Core Contracts

Summary

Governance::propose function has a vulnerability: an attacker can spam the system with multiple identical proposals, making it difficult for users to determine which one is the legitimate proposal they should vote on. This creates confusion and undermines the integrity of the voting process. Users are left guessing which proposal ID represents the real one—why should they blindly trust one arbitrary number over another?

Details

Governance::propose function does not enforce uniqueness constraints on proposal content (e.g., title, description, etc.). An attacker can repeatedly create identical proposals with the same content but different proposalIds, causing confusion among voters. This can lead to vote splitting or malicious actions being camouflaged within similar-looking proposals.

Impact :

• Vote Splitting : Users may distribute votes across duplicate proposals, diluting support for the legitimate proposal.

• Malicious Actions : Attackers can hide malicious proposals among duplicates, tricking users into voting for harmful changes.

Proof of Concept :

An attacker can front-run, sandwich, or back-run legitimate proposals by creating multiple identical ones with slight variations in proposalId. Users will struggle to identify the real proposal.

Consider the following scenario:

1. A legitimate proposal (ID=5) is created with title "Fund Project X".

2. An attacker front-runs/sandwiches/back-runs with identical-looking proposals (IDs=4,6,7).

3. Users see multiple identical proposals and don't know which to trust.

Why the Code is Vulnerable

No Content Uniqueness Check:

• The code does not check if an identical proposal already exists (e.g., by storing a hash of proposal content).

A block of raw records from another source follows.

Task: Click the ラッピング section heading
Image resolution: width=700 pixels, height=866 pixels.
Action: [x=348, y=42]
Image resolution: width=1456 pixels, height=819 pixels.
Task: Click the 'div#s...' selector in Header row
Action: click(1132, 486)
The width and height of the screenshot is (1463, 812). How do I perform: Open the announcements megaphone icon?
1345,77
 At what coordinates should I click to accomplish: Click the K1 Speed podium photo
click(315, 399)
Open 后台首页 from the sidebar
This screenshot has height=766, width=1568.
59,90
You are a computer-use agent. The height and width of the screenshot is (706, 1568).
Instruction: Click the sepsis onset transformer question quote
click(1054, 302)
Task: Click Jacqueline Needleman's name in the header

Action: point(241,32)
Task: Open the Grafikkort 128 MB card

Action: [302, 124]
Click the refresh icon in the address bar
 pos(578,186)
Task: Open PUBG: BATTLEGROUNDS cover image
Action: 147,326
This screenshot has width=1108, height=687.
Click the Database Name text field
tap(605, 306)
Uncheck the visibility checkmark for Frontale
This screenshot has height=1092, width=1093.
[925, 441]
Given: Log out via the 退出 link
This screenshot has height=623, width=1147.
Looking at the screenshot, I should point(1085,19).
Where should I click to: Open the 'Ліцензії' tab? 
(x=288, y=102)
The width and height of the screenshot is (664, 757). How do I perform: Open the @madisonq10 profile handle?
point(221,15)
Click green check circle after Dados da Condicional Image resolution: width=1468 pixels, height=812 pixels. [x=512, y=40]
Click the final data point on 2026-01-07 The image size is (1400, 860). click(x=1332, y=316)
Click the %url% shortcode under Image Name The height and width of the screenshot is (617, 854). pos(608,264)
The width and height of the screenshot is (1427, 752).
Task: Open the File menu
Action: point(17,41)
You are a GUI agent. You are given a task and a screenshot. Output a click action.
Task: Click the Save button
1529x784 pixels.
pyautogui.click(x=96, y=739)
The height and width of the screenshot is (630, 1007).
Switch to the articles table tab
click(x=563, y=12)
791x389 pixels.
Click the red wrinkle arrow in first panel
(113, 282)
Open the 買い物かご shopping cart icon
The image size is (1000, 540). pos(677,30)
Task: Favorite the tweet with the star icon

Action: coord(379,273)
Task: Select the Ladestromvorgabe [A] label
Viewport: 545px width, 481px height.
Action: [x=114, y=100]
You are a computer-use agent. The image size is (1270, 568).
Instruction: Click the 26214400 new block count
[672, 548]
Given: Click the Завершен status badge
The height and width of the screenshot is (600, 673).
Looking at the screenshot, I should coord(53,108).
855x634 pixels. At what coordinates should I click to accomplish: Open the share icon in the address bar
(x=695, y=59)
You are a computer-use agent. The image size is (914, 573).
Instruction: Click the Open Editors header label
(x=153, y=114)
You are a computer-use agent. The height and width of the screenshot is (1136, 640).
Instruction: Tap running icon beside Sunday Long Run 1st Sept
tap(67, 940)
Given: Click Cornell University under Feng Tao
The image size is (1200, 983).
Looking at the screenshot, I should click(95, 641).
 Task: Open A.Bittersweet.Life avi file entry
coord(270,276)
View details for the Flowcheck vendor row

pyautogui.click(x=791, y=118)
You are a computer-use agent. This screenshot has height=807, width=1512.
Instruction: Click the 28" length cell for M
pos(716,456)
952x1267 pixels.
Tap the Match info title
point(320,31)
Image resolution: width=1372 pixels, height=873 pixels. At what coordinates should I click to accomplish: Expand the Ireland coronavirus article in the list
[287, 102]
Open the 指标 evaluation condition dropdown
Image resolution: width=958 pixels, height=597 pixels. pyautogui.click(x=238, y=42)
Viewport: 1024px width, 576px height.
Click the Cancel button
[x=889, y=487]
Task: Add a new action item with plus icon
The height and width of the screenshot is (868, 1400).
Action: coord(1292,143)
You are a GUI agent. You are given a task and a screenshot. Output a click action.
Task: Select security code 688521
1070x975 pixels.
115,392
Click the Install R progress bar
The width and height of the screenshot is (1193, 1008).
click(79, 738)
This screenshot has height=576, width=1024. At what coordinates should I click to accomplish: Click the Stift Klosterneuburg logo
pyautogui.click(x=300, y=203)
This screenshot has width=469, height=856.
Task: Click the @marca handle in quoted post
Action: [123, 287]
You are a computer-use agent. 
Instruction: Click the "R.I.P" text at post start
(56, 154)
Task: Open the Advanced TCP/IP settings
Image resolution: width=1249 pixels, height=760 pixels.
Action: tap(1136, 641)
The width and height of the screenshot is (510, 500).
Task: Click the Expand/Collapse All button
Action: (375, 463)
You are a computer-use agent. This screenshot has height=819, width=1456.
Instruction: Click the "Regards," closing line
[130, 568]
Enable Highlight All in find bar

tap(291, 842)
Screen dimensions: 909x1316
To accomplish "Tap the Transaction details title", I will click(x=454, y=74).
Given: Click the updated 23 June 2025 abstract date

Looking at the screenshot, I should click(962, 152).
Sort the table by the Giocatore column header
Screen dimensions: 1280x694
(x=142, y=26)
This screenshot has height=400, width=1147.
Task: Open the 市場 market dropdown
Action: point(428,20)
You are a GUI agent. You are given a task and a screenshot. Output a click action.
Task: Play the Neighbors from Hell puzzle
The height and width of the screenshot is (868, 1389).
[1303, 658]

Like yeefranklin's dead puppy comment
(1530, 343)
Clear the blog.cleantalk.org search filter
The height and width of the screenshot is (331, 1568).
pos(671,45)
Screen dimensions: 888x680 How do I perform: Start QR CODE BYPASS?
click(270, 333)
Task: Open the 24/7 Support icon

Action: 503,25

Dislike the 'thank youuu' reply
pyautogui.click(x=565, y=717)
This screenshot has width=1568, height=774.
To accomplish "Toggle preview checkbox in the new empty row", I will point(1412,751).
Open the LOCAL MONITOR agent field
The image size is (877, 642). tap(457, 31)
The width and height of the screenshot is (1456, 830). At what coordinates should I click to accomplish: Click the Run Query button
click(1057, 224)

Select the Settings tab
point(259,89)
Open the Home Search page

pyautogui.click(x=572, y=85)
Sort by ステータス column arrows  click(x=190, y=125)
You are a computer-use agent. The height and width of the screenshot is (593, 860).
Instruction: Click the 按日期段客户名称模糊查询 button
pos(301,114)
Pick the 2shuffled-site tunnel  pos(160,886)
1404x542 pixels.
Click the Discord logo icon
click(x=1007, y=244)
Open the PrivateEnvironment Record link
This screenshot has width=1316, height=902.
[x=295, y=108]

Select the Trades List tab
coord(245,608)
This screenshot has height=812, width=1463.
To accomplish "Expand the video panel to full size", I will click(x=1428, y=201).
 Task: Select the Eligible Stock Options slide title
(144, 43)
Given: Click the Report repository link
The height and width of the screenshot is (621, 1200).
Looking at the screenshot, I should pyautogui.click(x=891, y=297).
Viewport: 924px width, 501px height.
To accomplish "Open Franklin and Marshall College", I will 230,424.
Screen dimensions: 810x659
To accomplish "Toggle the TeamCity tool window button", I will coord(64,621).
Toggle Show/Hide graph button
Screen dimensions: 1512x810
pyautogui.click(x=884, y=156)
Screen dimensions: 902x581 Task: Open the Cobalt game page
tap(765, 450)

• Attackers can repeatedly call proposalId with the same values, description, etc., generating new proposalId each time.

Recommendation

• You can hash the content and track it.

• Enforce uniqueness of proposal content

• Or you can go with requiring a non-refundable deposit (or lock tokens) when creating a proposal, making spam costly.

Conclusion :

This vulnerability undermines the integrity of the voting process. Implementing uniqueness checks and additional safeguards is critical to prevent abuse.